Given passage

****************************************

Chett Rubenstein: I’d like to turn to the events of last year. You mentioned you migrated to cloud in just three months. Could you tell us about that?

Hryhorii Tatsyi: That’s correct. We did this migration in three months, because we didn’t have a choice. We all worked seven days a week, 12 hours a day or more, to migrate more than 1,000 servers during the first three months. We didn’t have any business outages, spent zero dollars for additional vendor support, and made everything work with our hands, with our heads, and with our hearts. But we were super-motivated. More than three million customers depend on us, and if we lose, Ukraine will lose, because people will lose trust in the banking system. That’s the reason we did it so fast, and so quietly, without shutting down any business capabilities, although there was some reduction in banking hours at night because we needed time for server transition and maintenance.

James Kaplan: So you had a sustainable portion of the data environment running in on-premises data centers in Ukraine. And in order to ensure continuity of operations, you wanted to get those out of local data centers and onto a global cloud provider that could offer a degree of distance and resiliency you could never possibly provide on-premises. And you were able to migrate a big chunk of the environment within three months because you were motivated. As a result, the bank continues to run and you’re still a critical part of the Ukrainian economy. Is that a fair statement?

Hryhorii Tatsyi: Yes, that’s right.

Difficult task, easy decision

James Kaplan: It’s a fascinating and, quite frankly, very inspiring story, one that highlights enterprise technology at its best in many ways. Was the decision to do this obvious?

Hryhorii Tatsyi: It was the easiest decision of my life. When I woke up at 5 a.m. on February 24, 2022 (the day Russia invaded Ukraine), I decided we would begin migrating to the cloud right away. I called my boss and said, “Let’s start.”

****************************************

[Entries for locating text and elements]

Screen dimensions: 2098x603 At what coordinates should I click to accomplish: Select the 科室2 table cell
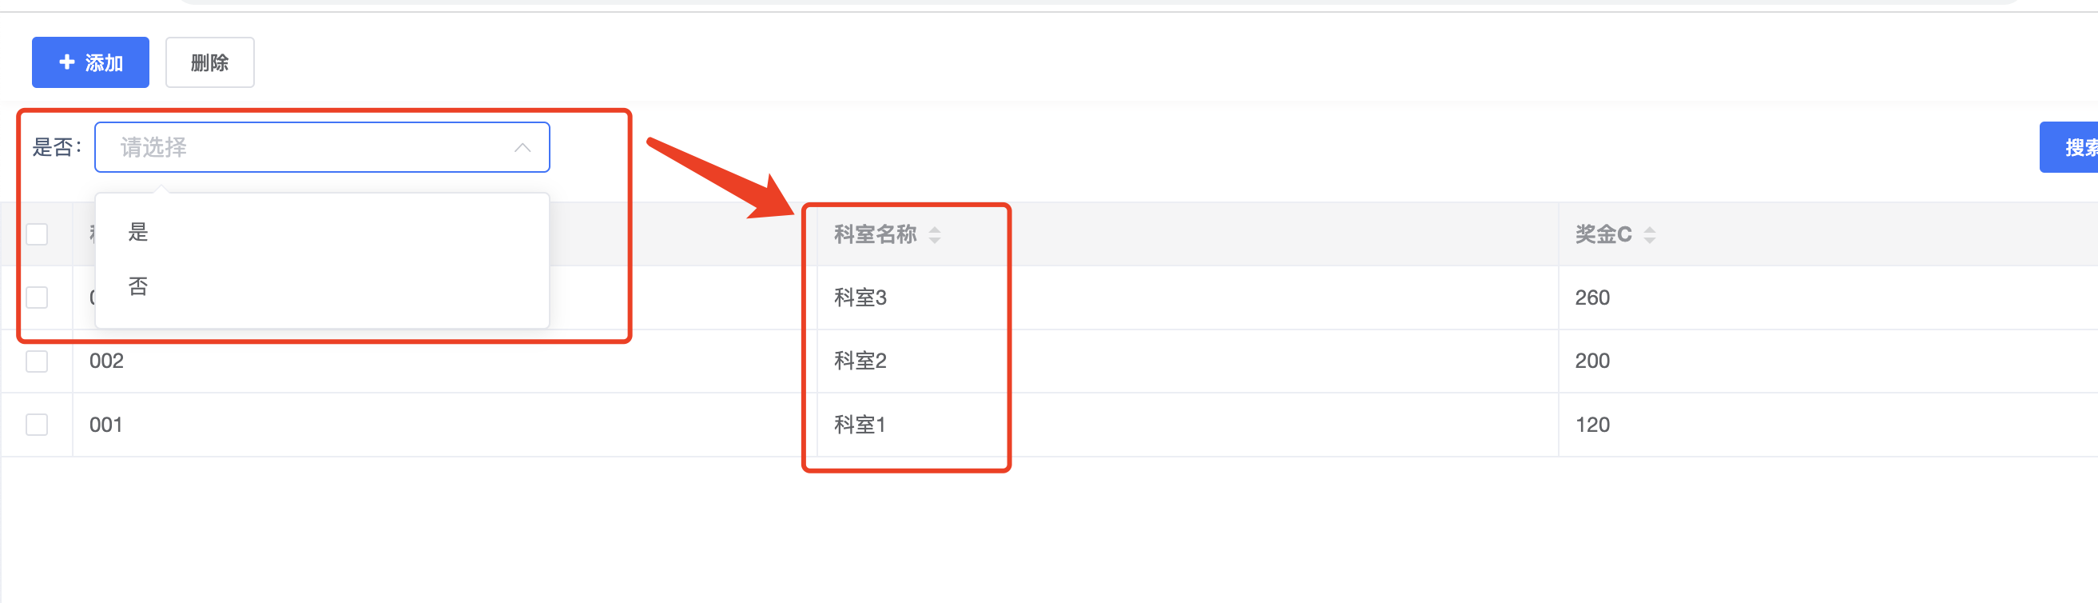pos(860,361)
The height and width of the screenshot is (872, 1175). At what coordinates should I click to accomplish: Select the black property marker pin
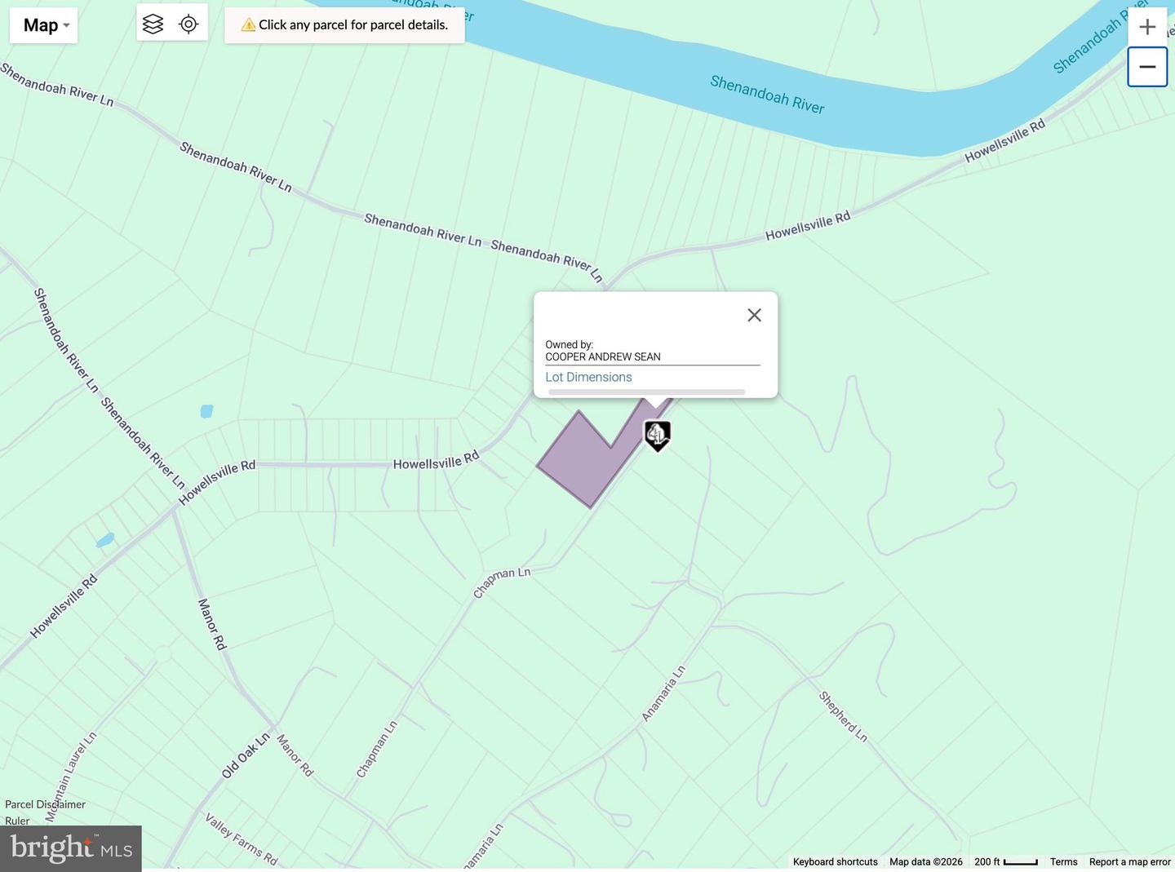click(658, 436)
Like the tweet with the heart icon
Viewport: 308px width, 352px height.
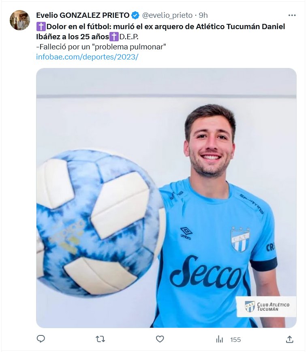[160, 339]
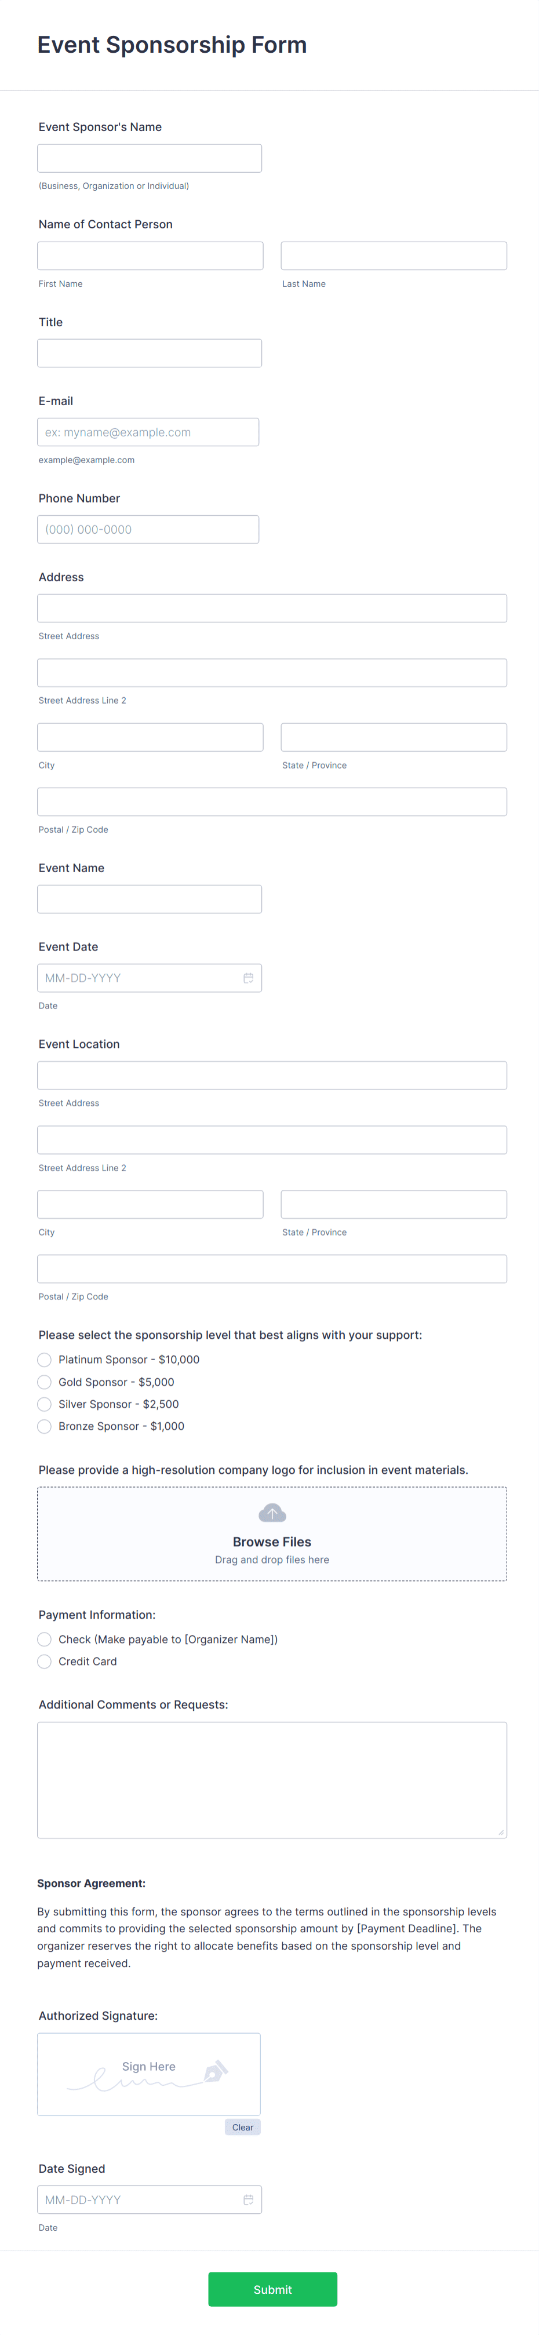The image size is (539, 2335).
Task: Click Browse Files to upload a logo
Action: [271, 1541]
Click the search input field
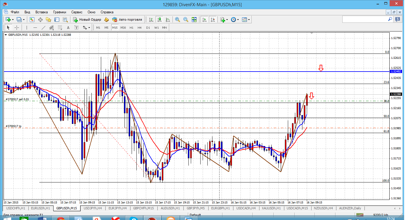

****************************************

What you will do
(A) Output the part of the interview that begins at the words "Chett Rubenstein: I’d" and stops after the words "us about that?", copied without any change.
(B) Summarize the interview in two sentences.

Solved problems
(A)
Chett Rubenstein: I’d like to turn to the events of last year. You mentioned you migrated to cloud in just three months. Could you tell us about that?

(B) Hryhorii Tatsyi explains that the bank migrated more than 1,000 servers to the cloud in three months, with staff working seven days a week and without business outages or spending on additional vendor support, because more than three million customers depend on it. He describes the choice to begin the migration, made at 5 a.m. on February 24, 2022, the day Russia invaded Ukraine, as the easiest decision of his life.